BEGIN

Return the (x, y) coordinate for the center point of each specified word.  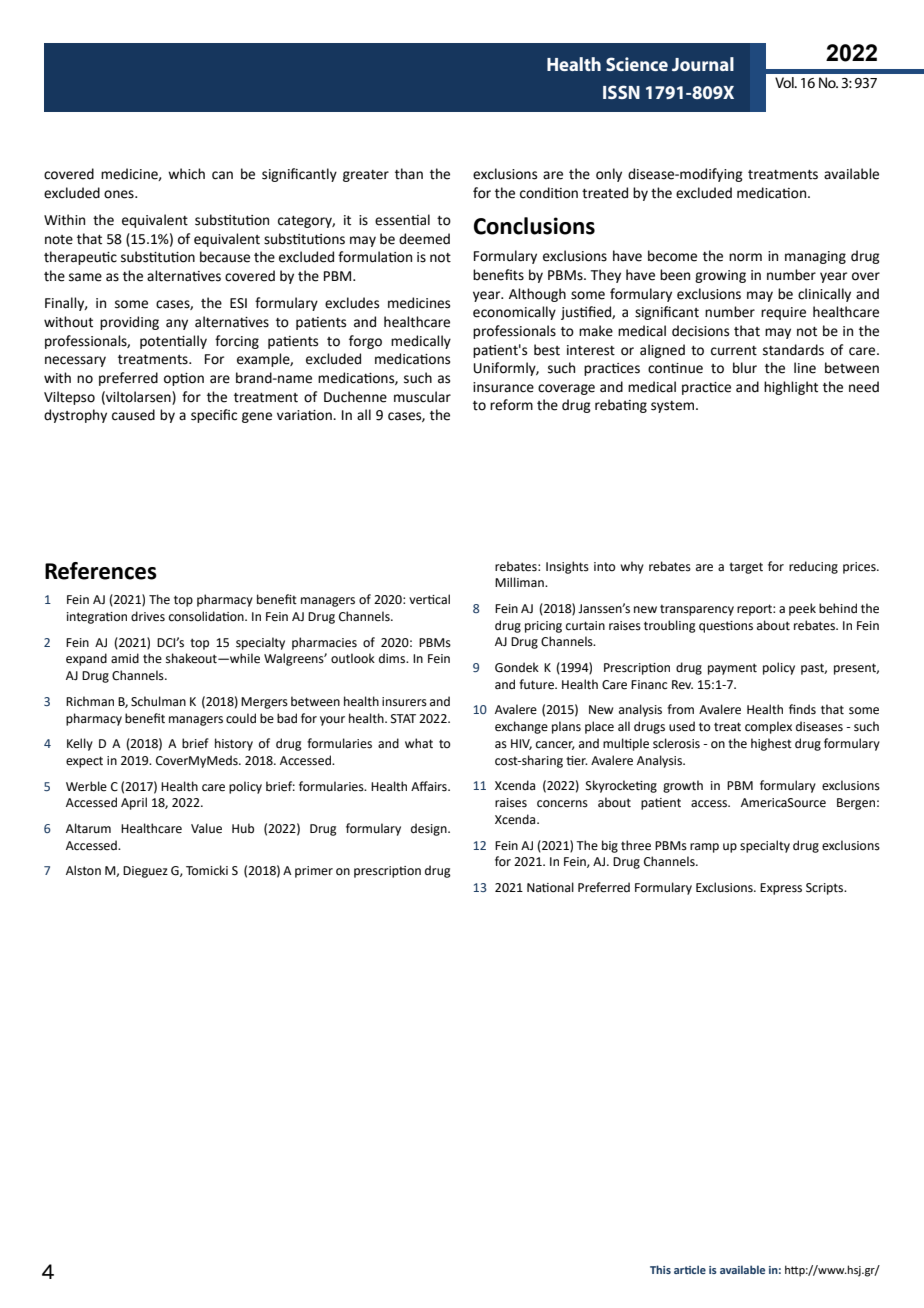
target (746, 568)
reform (511, 405)
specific (214, 416)
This (660, 1269)
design (430, 829)
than (409, 174)
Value (206, 828)
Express (781, 889)
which (186, 174)
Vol (785, 82)
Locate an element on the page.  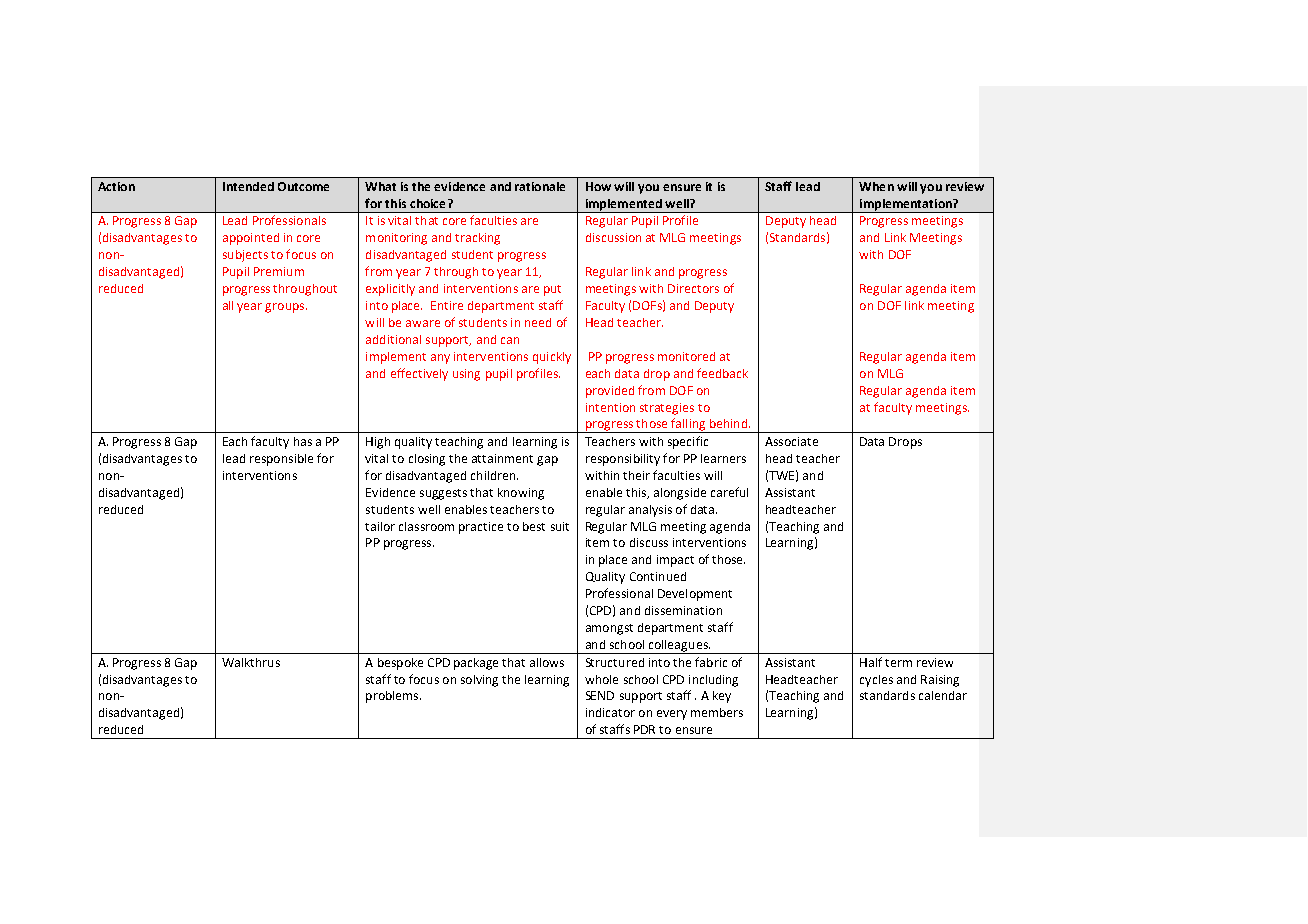
attainment is located at coordinates (502, 458).
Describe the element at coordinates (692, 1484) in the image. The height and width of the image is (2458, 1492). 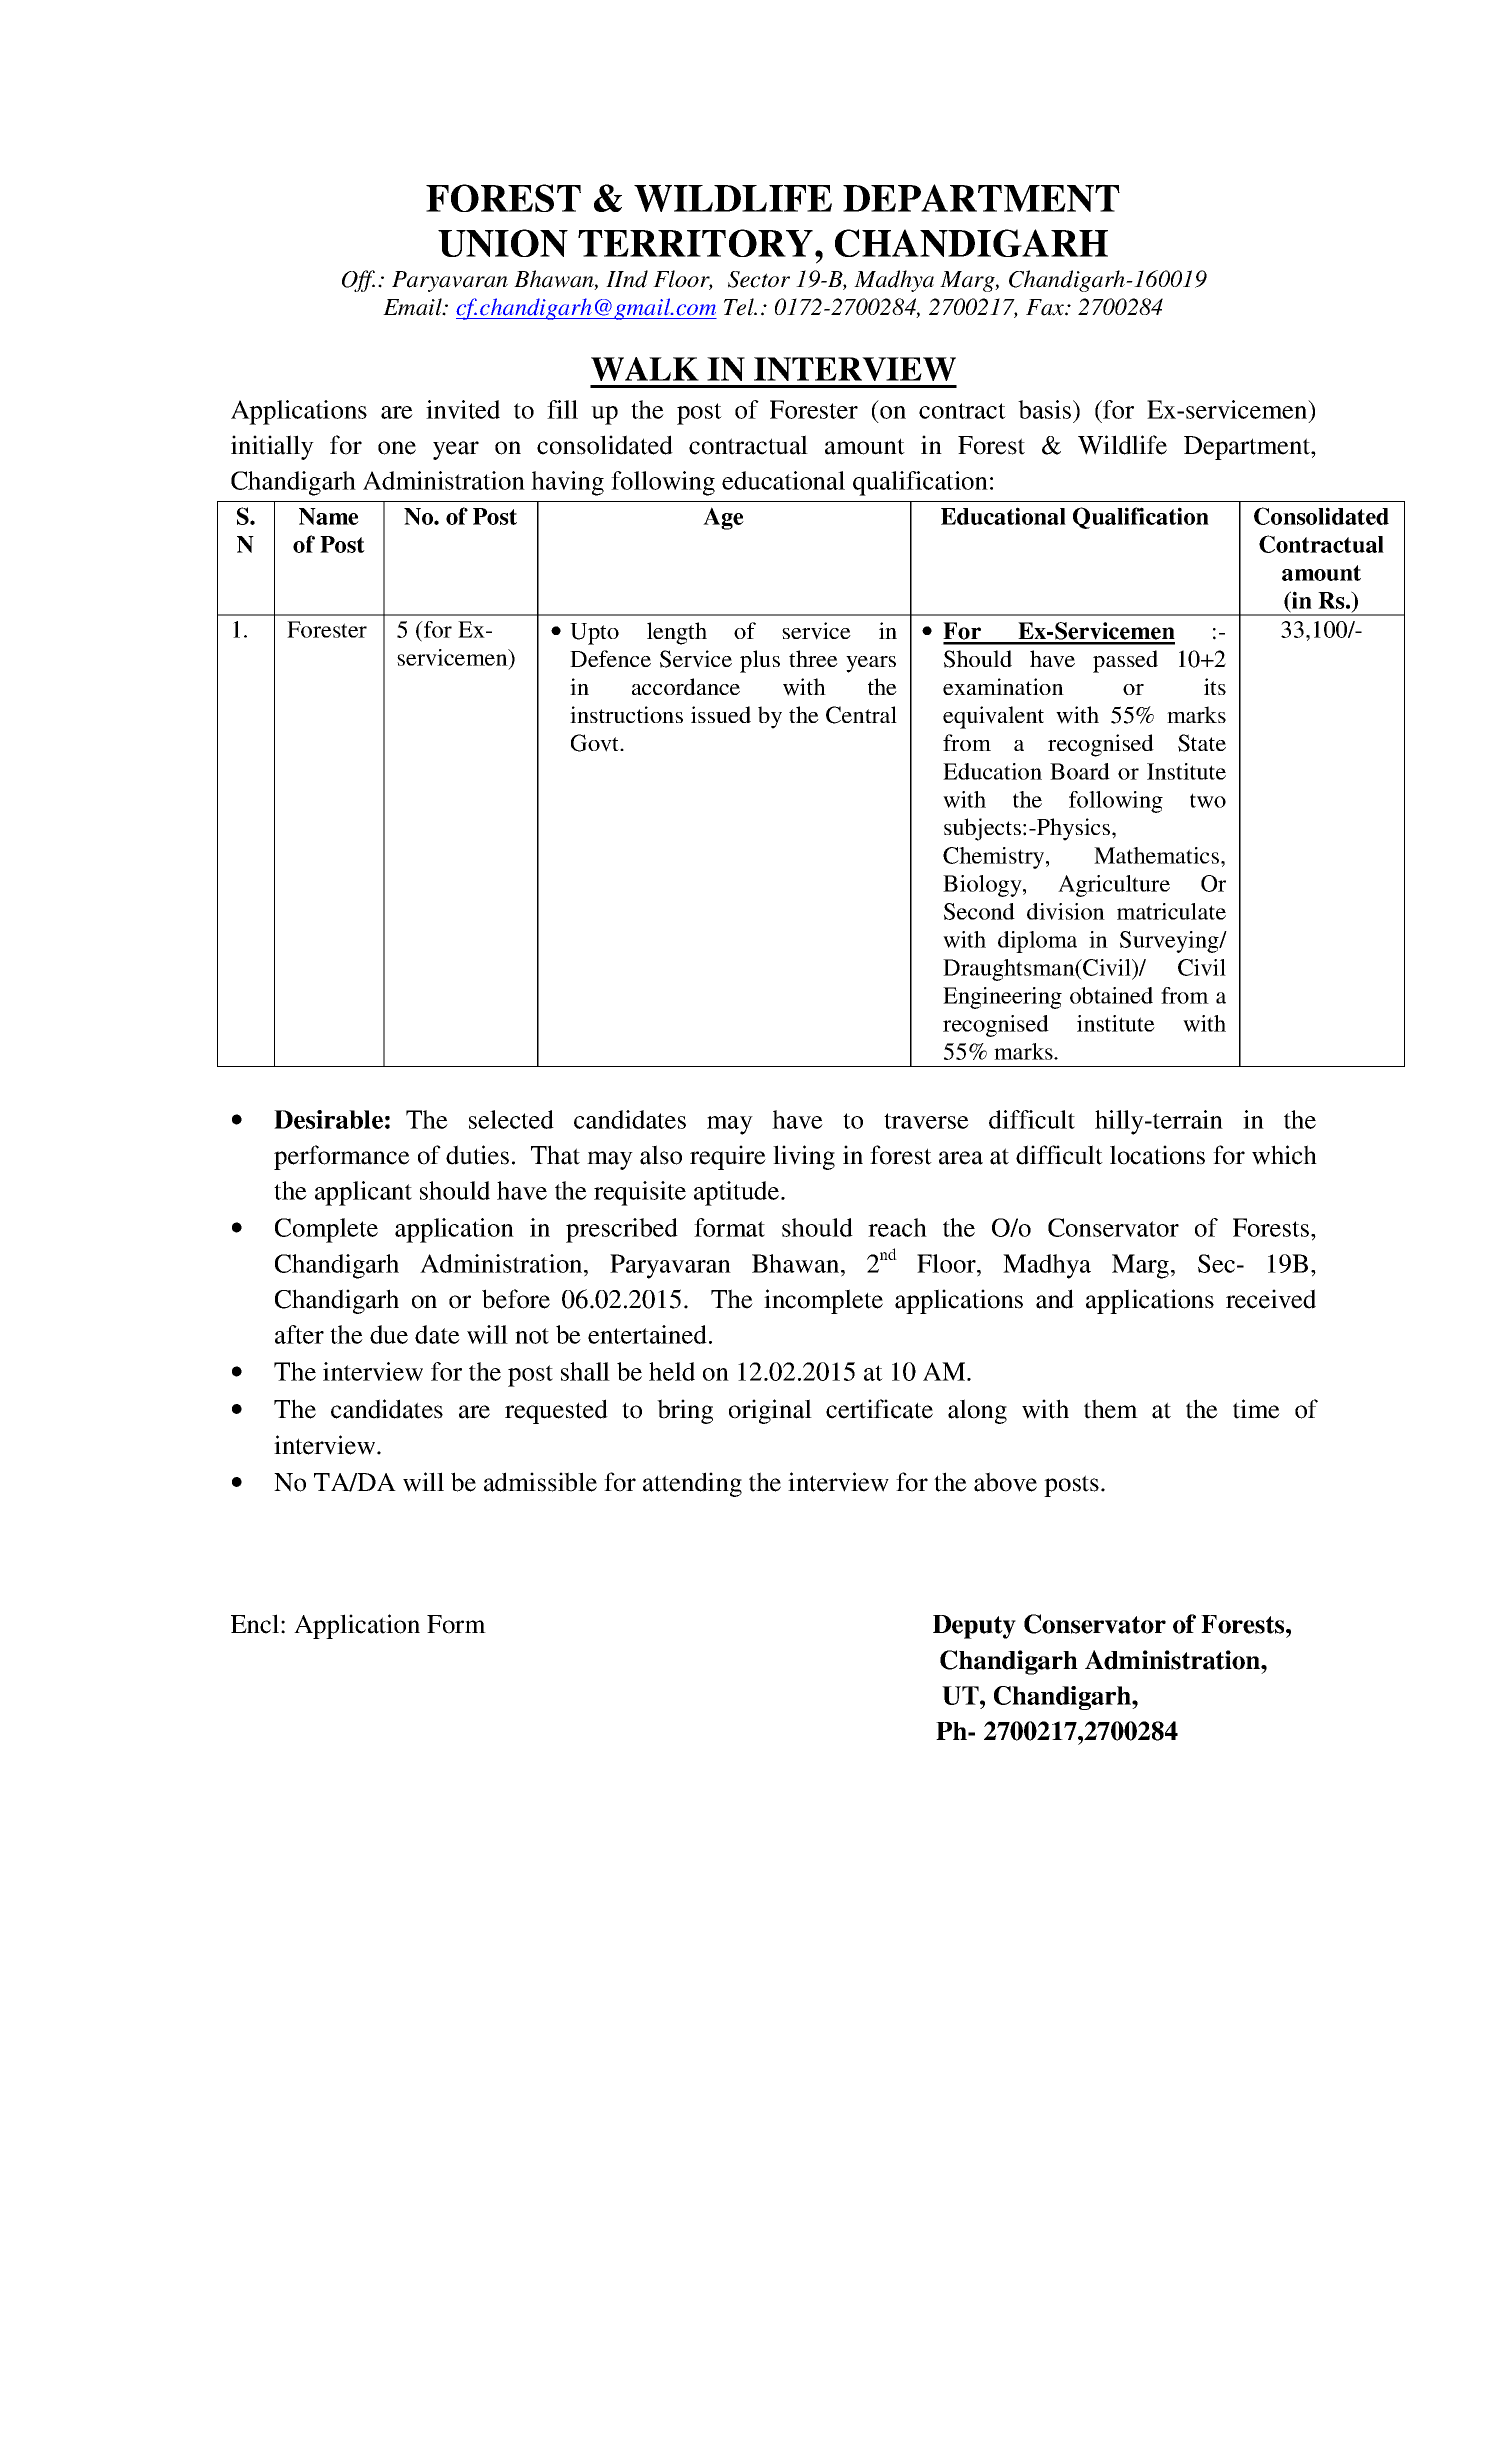
I see `attending` at that location.
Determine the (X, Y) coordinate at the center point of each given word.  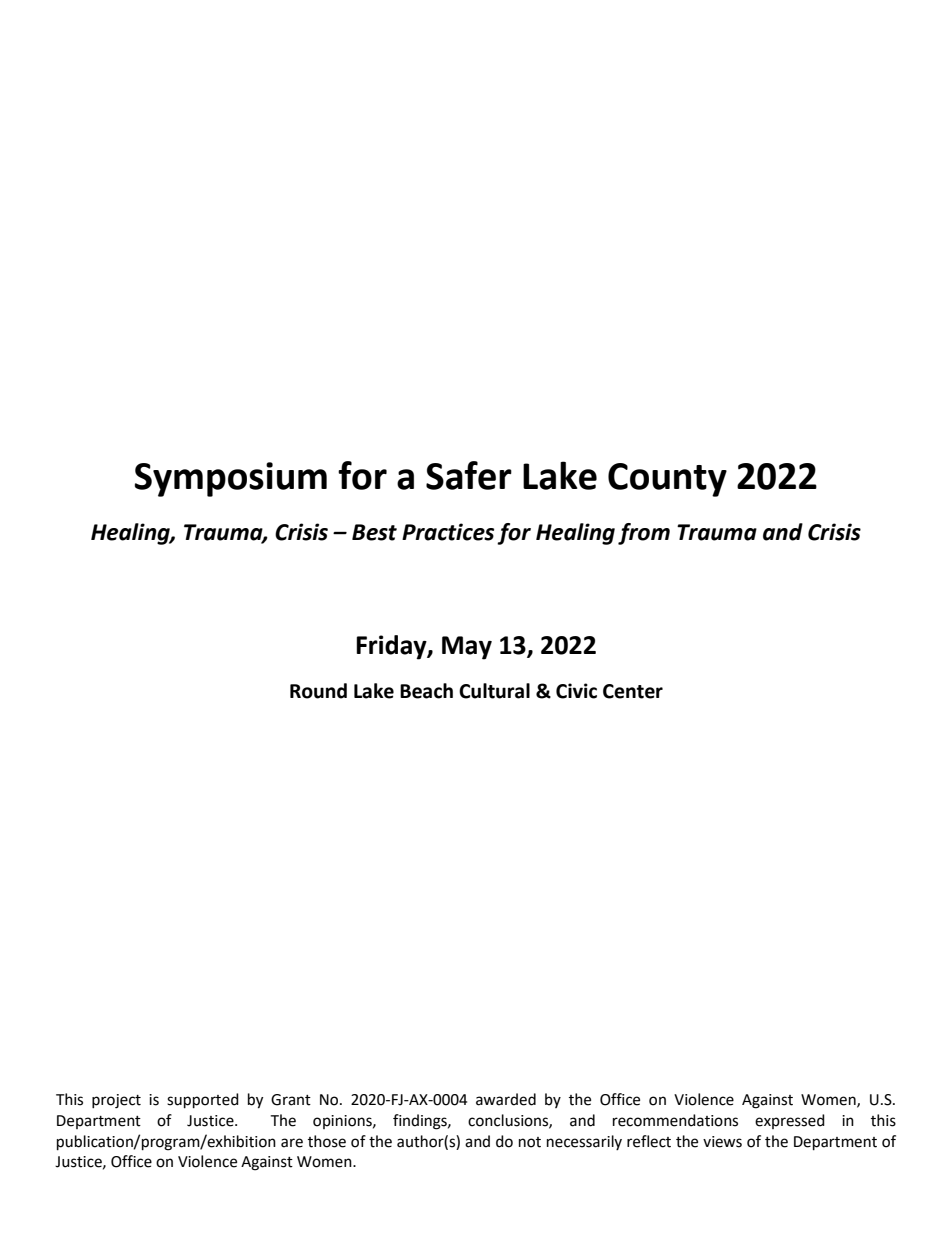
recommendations (675, 1120)
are (292, 1143)
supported (203, 1101)
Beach (426, 691)
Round (318, 691)
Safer (469, 475)
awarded (506, 1099)
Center (633, 691)
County (667, 480)
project (116, 1101)
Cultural (494, 691)
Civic (576, 691)
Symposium (230, 479)
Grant (291, 1100)
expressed (790, 1121)
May (467, 648)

END

Stated task:
Copy every line above word for word, leaving out the pictures.

The completed task:
Return the (x, y) coordinate for the center point of each specified word.  
target (746, 568)
reform (511, 405)
specific (214, 416)
This (660, 1269)
design (430, 829)
than (409, 174)
Value (206, 828)
Express (781, 889)
which (186, 174)
Vol (785, 82)
Locate an element on the page.  
attainment is located at coordinates (502, 458).
Describe the element at coordinates (692, 1484) in the image. The height and width of the image is (2458, 1492). 
I see `attending` at that location.
Determine the (X, Y) coordinate at the center point of each given word.  
recommendations (675, 1120)
are (292, 1143)
supported (203, 1101)
Beach (426, 691)
Round (318, 691)
Safer (469, 475)
awarded (506, 1099)
Center (633, 691)
County (667, 480)
project (116, 1101)
Cultural (494, 691)
Civic (576, 691)
Symposium (230, 479)
Grant (291, 1100)
expressed (790, 1121)
May (467, 648)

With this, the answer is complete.